> [EXERCISE DESCRIPTION]:
Transcribe every line of the records below verbatim, leaving out the pictures.
━━━━━━━━━━━━━━━━━━━━
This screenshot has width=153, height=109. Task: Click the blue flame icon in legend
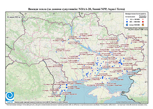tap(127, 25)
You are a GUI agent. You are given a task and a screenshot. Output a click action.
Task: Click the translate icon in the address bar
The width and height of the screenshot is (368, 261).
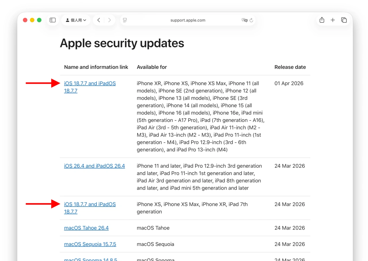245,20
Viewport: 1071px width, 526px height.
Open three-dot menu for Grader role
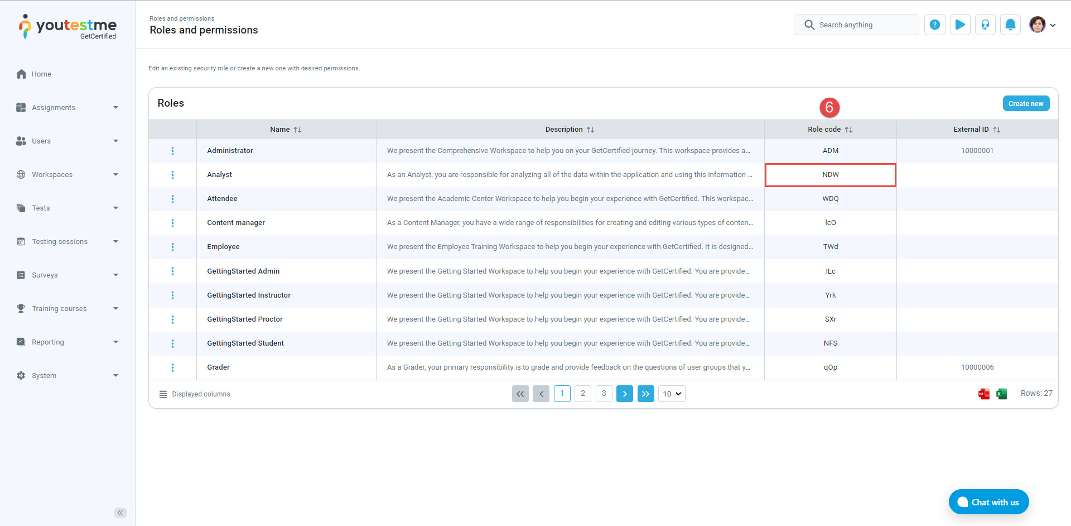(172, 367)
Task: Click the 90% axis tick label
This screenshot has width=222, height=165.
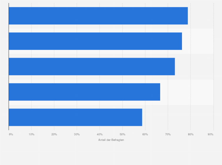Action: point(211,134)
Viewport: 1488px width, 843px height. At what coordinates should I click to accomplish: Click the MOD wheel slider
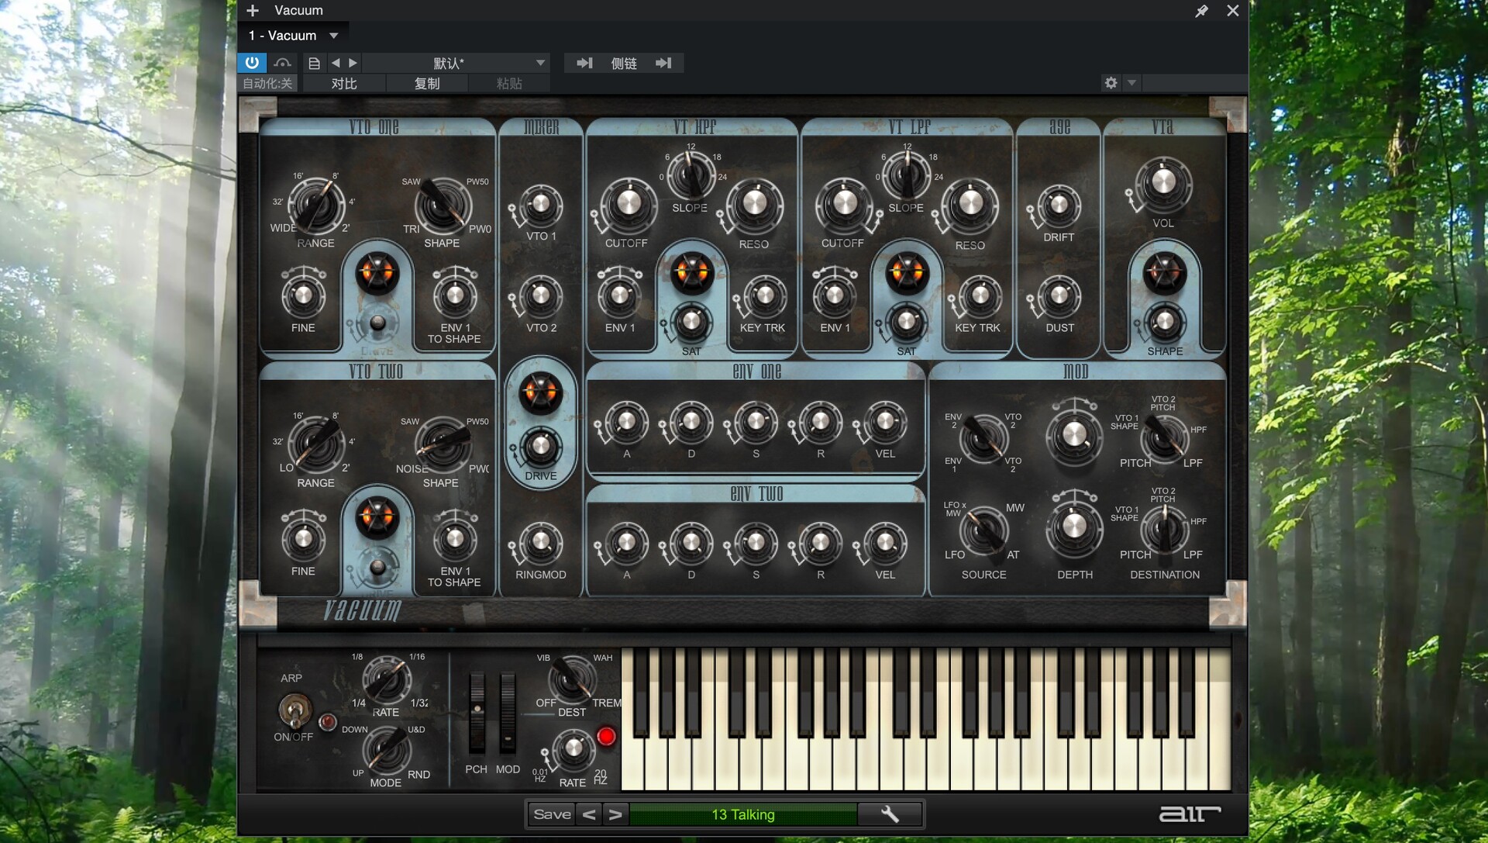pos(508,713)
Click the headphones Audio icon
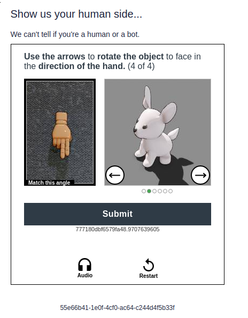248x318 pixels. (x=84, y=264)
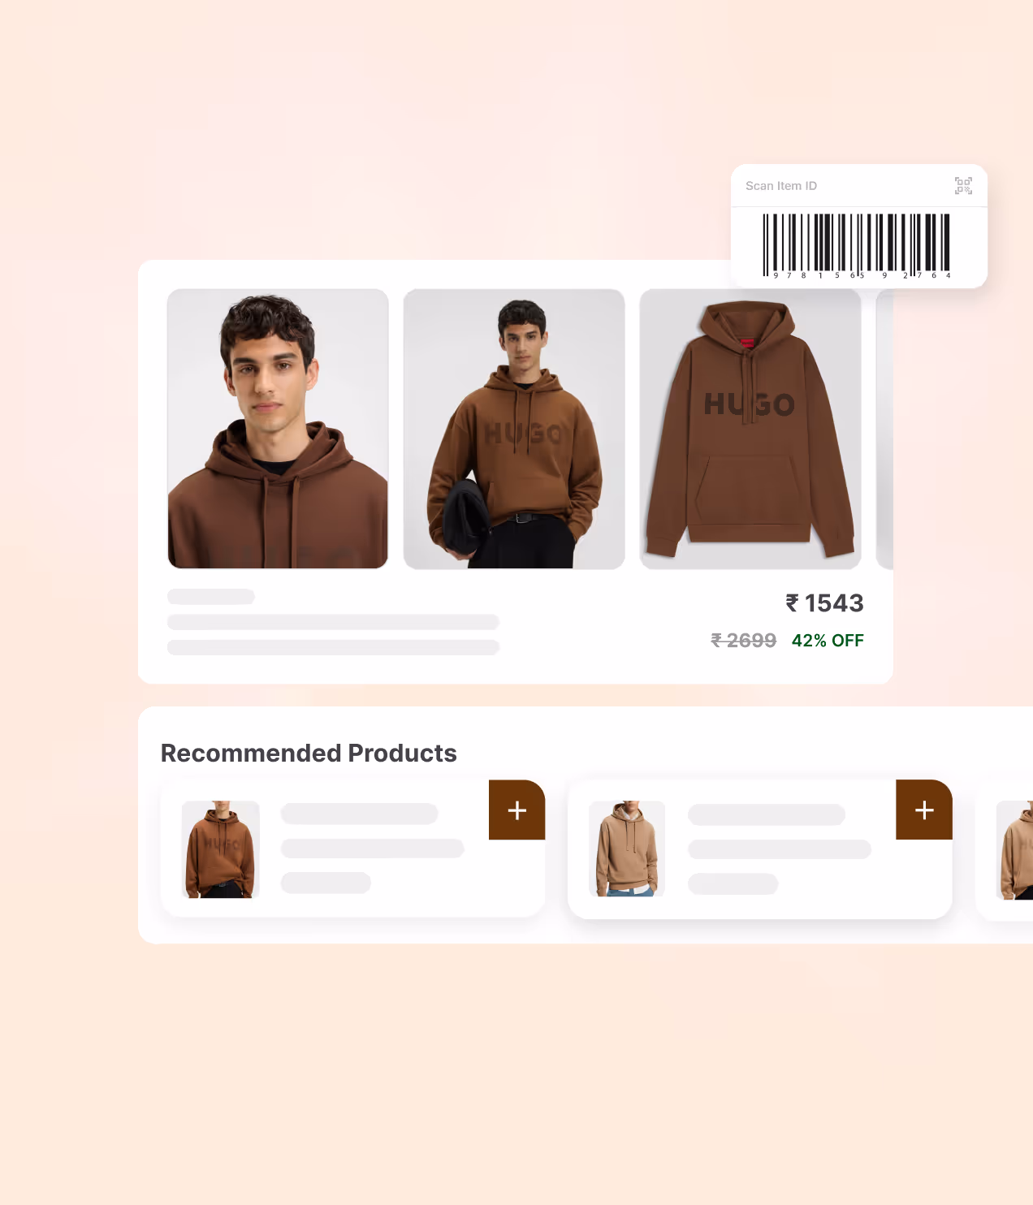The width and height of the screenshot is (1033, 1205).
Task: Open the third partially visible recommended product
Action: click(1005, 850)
━━━━━━━━━━━━━━━━━━━━
> [OUTPUT FOR THIS TASK]:
This screenshot has width=153, height=109. Task: Click the blue flame icon in legend
tap(127, 25)
You are a GUI agent. You are given a task and a screenshot. Output a click action.
Task: Click the translate icon in the address bar
The width and height of the screenshot is (368, 261).
245,20
Viewport: 1071px width, 526px height.
Open three-dot menu for Grader role
(172, 367)
Task: Click the 90% axis tick label
This screenshot has width=222, height=165.
Action: point(211,134)
Viewport: 1488px width, 843px height. At what coordinates should I click to accomplish: Click the MOD wheel slider
pos(508,713)
Click the headphones Audio icon
248x318 pixels. (x=84, y=264)
The width and height of the screenshot is (1033, 1205).
Task: Open the third partially visible recommended product
Action: click(1005, 850)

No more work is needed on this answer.